Saved entries

___

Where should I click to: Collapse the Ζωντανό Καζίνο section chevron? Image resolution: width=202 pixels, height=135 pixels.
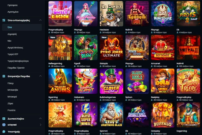click(x=40, y=118)
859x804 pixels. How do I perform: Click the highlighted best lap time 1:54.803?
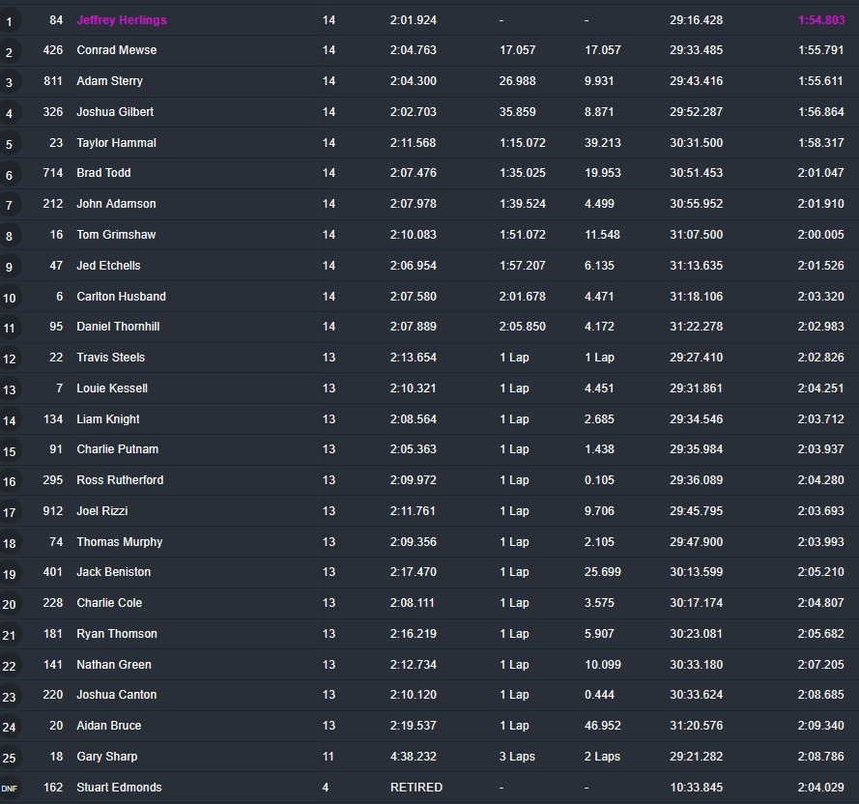coord(820,20)
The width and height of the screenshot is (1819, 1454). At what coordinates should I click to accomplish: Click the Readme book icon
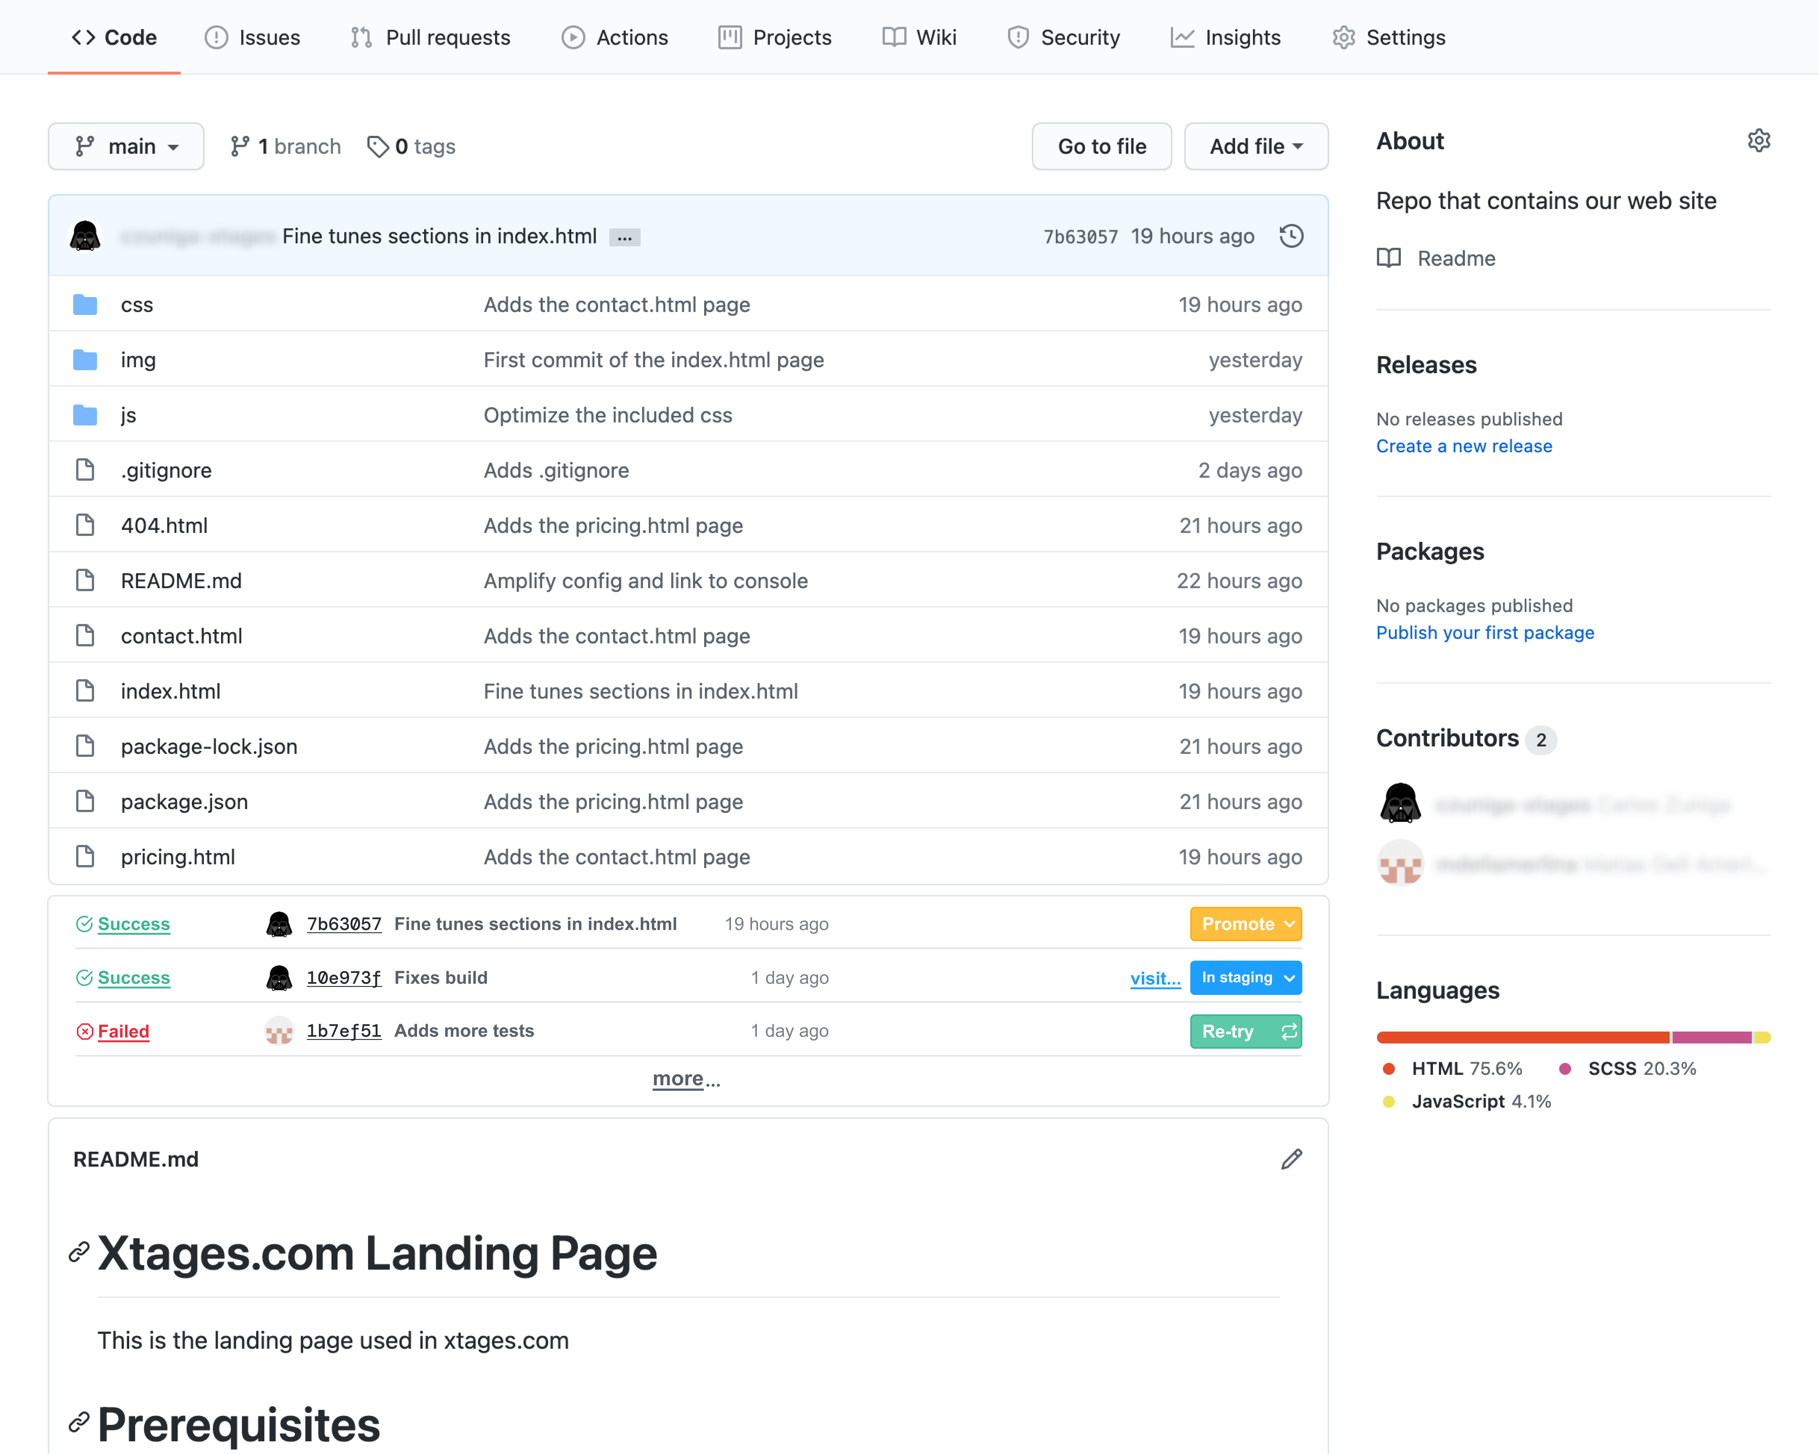(1389, 258)
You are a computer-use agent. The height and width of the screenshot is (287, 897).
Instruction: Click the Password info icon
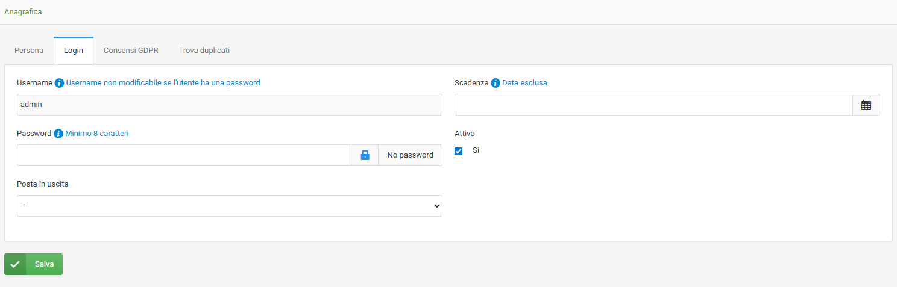coord(58,134)
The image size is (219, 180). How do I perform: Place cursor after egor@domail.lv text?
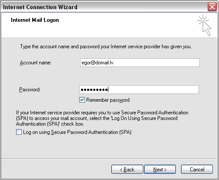pyautogui.click(x=114, y=63)
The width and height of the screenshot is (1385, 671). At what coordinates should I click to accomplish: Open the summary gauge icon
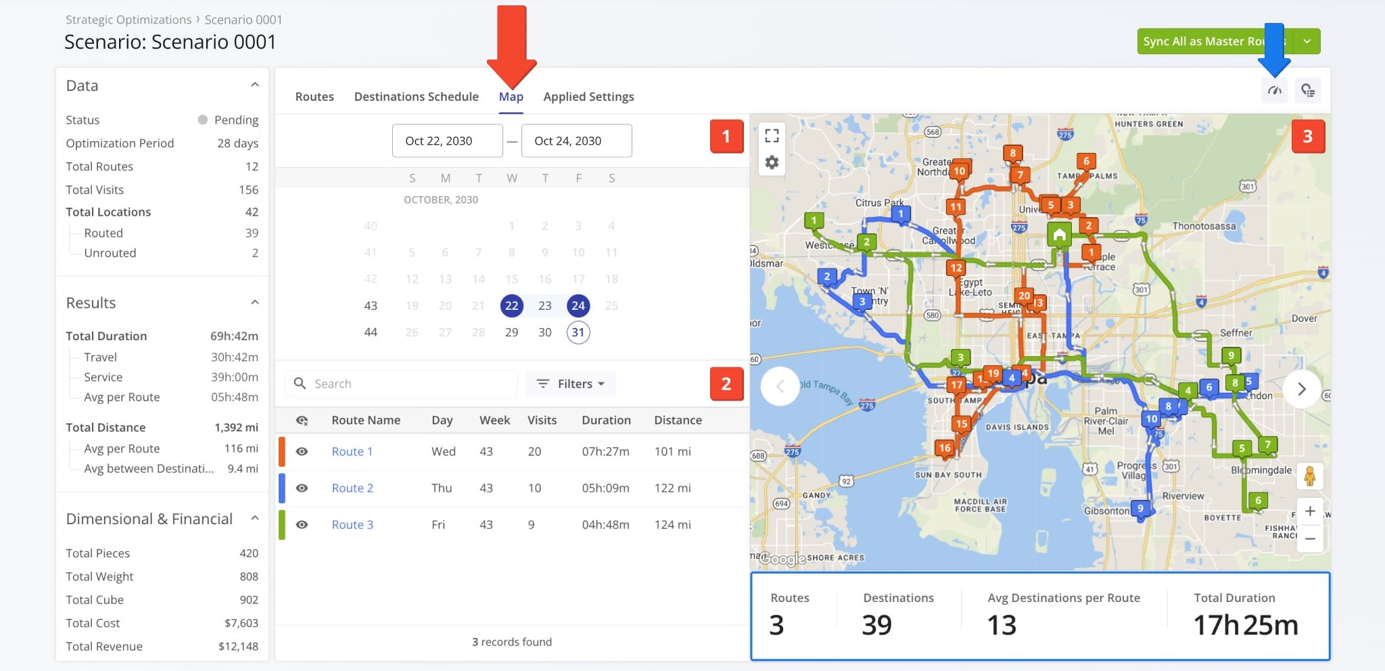(1275, 91)
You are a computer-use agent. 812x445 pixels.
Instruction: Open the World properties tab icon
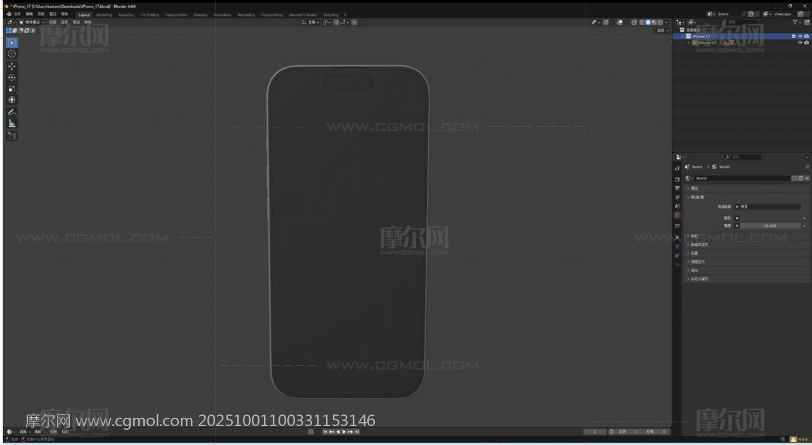[677, 215]
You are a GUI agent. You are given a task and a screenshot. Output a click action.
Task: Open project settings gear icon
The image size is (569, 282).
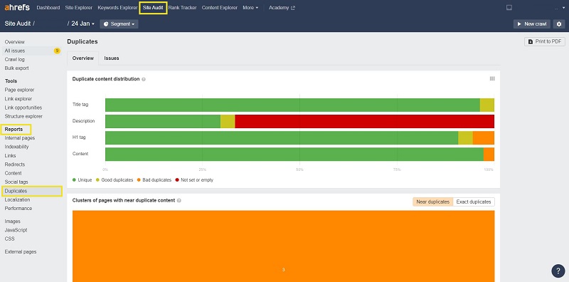tap(559, 24)
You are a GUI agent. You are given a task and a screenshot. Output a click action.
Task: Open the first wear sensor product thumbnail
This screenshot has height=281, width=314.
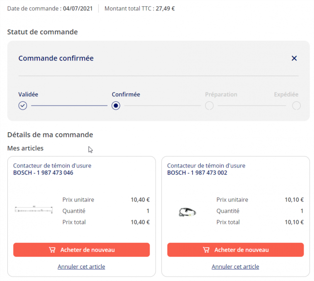[34, 211]
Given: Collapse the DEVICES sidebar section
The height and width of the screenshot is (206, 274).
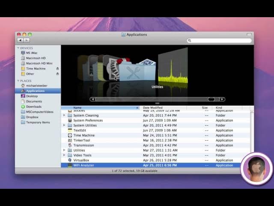Looking at the screenshot, I should [x=18, y=48].
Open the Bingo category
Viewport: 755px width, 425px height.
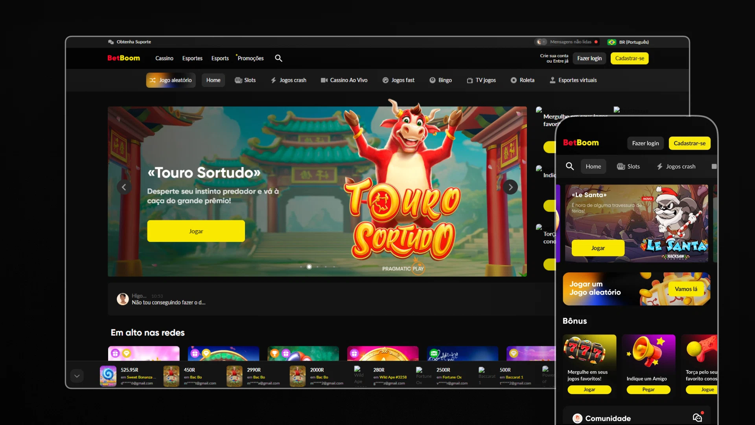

___

Print the lines from the one holding "The image size is (219, 180)." through the last line of the records, word for word, and omit the pictures.

The image size is (219, 180). How do I perform: Place cursor after egor@domail.lv text?
pyautogui.click(x=114, y=63)
The width and height of the screenshot is (1385, 671). At what coordinates should I click to accomplish: Open the summary gauge icon
(1275, 91)
You are a computer-use agent. 812x445 pixels.
Instruction: Open the World properties tab icon
[677, 215]
You are a GUI agent. You are given a task and a screenshot. Output a click action.
Task: Open project settings gear icon
The image size is (569, 282).
tap(559, 24)
You are a GUI agent. You are given a task and a screenshot. Output a click action.
Task: Open the first wear sensor product thumbnail
This screenshot has height=281, width=314.
[34, 211]
Given: Collapse the DEVICES sidebar section
The height and width of the screenshot is (206, 274).
Looking at the screenshot, I should [x=18, y=48].
Open the Bingo category
Viewport: 755px width, 425px height.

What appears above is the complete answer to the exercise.